[DATA PROVIDED]:
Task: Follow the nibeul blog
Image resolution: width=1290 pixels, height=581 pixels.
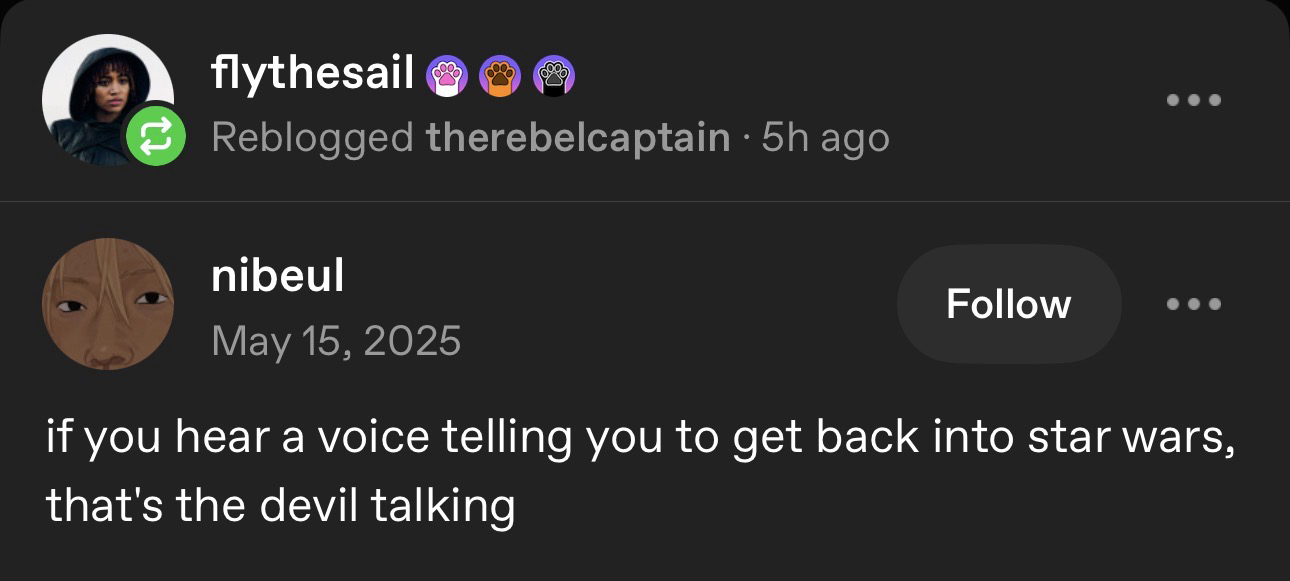Action: point(1008,304)
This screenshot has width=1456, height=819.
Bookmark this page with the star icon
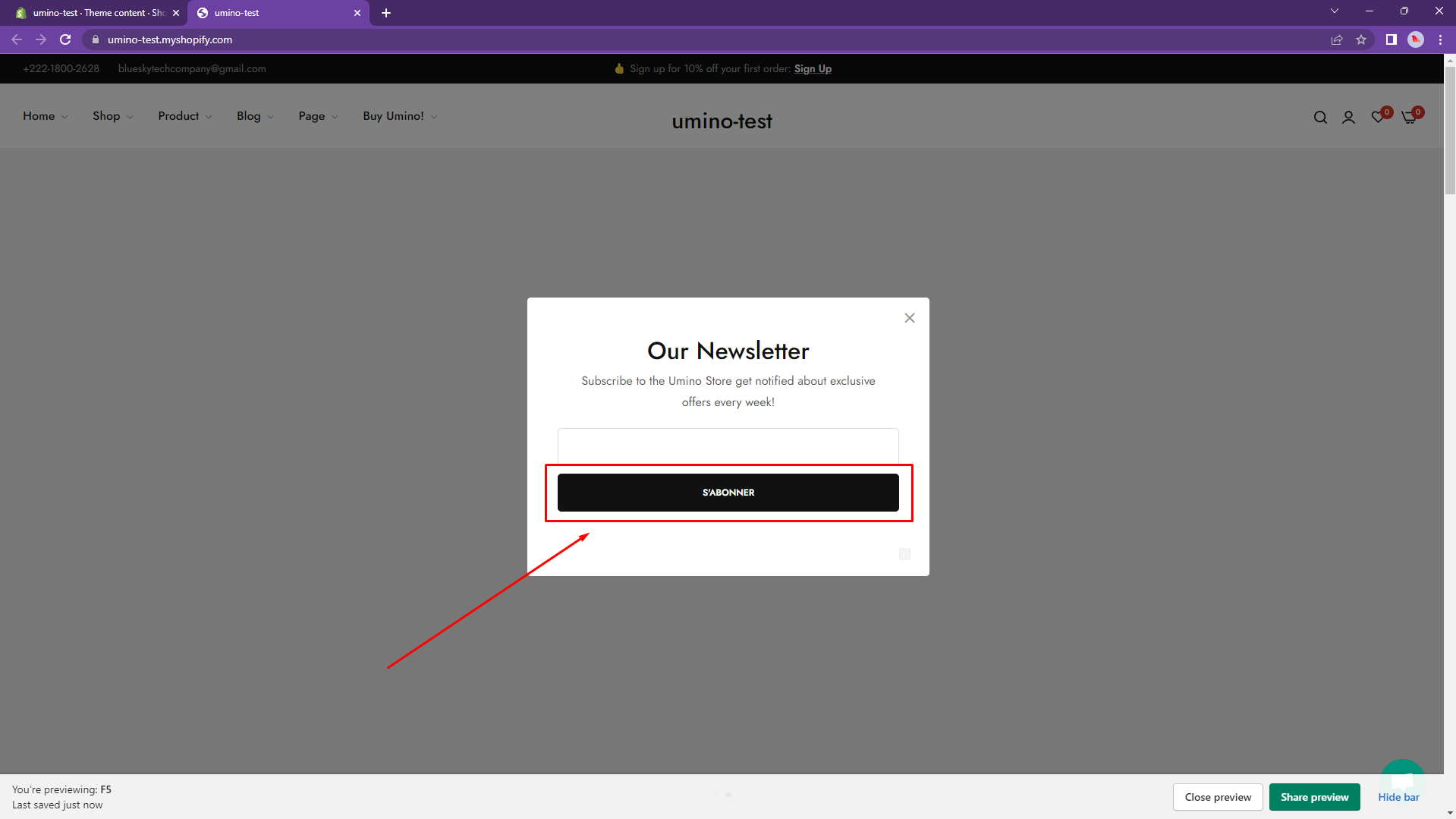point(1361,39)
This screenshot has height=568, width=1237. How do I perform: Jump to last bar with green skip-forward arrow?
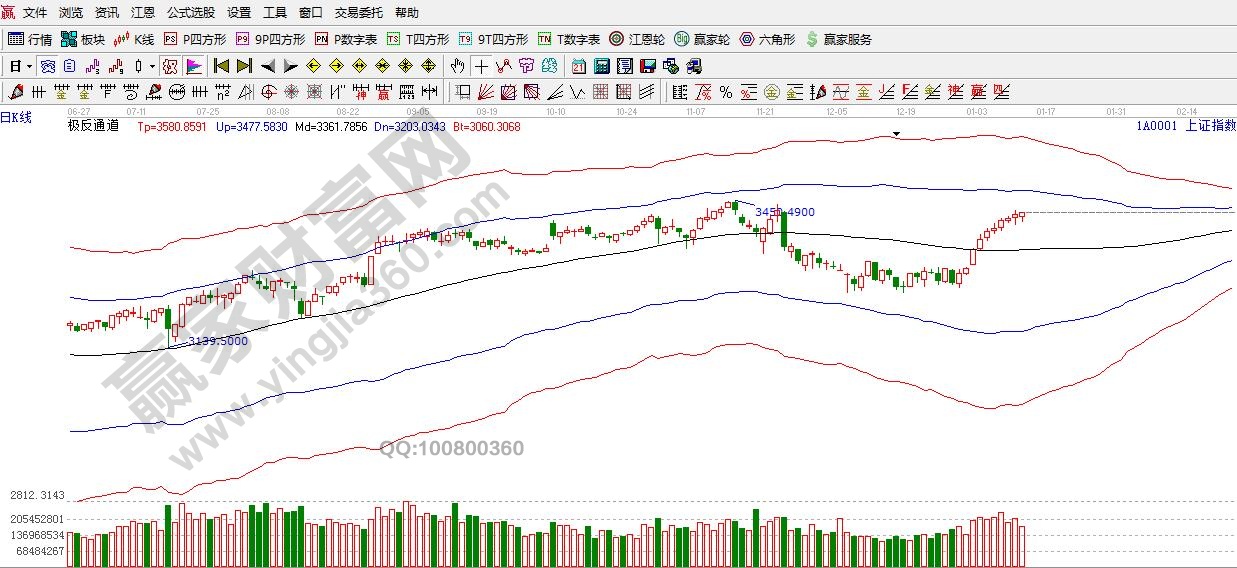coord(244,67)
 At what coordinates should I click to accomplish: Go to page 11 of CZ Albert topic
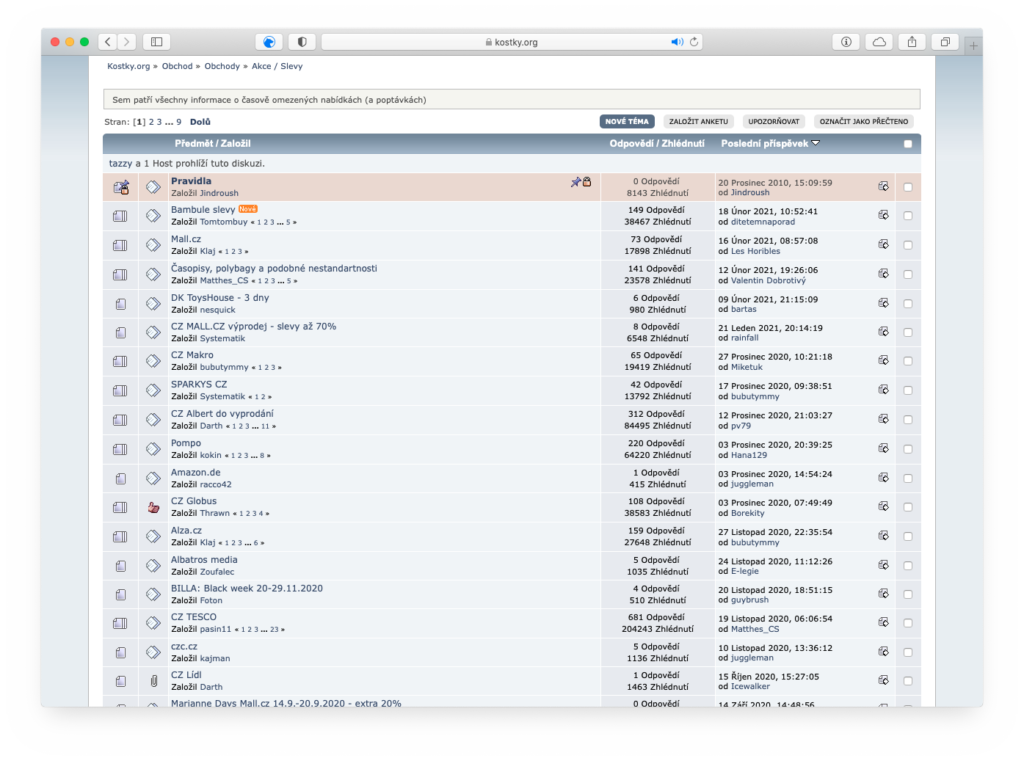pos(265,427)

[ASSIGNMENT]: Retype precisely, and only, the lines from the one holding "This screenshot has width=1456, height=819." through the final line of the data above, with the pictures omitted.

[OUTPUT BELOW]:
This screenshot has width=1456, height=819.
Bookmark this page with the star icon
point(1361,39)
This screenshot has height=568, width=1237. How do I perform: Jump to last bar with green skip-forward arrow?
coord(244,67)
 At what coordinates should I click to accomplish: Go to page 11 of CZ Albert topic
pos(265,427)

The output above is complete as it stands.